* [ASSIGNMENT]:
Search term "dimensions": please copy every line of the records below that contains it.
━━━━━━━━━━
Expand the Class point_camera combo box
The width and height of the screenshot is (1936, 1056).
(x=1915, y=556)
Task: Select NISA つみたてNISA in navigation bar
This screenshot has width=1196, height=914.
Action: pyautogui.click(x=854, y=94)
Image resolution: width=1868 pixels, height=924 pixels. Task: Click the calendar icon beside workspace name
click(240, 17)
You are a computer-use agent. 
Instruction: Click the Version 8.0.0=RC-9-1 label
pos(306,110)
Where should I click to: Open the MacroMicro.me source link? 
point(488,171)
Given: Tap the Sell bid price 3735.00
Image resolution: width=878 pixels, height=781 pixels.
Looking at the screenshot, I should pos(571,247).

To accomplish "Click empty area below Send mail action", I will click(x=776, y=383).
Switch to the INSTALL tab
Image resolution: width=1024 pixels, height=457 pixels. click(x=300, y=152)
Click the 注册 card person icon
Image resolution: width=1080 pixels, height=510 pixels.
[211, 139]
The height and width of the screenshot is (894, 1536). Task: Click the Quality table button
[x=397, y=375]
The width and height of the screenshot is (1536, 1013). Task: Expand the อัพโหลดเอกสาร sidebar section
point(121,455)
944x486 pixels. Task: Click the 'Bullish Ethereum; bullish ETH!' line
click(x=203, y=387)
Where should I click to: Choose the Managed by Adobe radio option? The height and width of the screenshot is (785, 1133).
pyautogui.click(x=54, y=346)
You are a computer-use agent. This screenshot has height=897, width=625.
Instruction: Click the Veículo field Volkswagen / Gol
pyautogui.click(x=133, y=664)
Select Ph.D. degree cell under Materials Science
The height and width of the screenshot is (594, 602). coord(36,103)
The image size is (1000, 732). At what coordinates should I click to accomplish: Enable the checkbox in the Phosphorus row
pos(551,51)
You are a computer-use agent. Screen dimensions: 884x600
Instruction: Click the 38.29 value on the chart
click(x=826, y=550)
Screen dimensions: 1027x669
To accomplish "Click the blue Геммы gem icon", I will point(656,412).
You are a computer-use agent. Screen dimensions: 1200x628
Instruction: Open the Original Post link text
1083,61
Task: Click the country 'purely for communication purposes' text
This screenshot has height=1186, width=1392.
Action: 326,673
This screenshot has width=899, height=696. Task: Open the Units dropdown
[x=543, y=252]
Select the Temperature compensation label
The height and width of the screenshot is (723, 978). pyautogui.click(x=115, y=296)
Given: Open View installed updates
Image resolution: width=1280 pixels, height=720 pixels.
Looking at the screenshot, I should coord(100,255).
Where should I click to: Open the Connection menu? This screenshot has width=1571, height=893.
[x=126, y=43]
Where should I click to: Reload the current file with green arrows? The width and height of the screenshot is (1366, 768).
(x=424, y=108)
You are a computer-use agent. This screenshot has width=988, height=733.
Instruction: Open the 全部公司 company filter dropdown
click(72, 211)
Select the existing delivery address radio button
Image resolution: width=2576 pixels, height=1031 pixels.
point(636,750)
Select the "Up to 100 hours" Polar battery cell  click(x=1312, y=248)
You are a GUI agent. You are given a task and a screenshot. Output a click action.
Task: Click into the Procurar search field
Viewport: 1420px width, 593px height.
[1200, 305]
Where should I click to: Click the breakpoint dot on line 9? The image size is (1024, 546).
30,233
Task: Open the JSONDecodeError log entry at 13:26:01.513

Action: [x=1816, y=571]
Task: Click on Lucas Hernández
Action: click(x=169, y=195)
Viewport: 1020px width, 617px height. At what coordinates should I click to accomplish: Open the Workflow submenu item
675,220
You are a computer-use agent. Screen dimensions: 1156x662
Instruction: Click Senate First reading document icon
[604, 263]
━━━━━━━━━━
* [ANSWER TO THIS PROBLEM]:
You are a computer-use agent. Screen dimensions: 884x600
Screen dimensions: 1027x669
You are a computer-use agent. Screen dimensions: 1200x628
You are a computer-use agent. Screen dimensions: 1156x662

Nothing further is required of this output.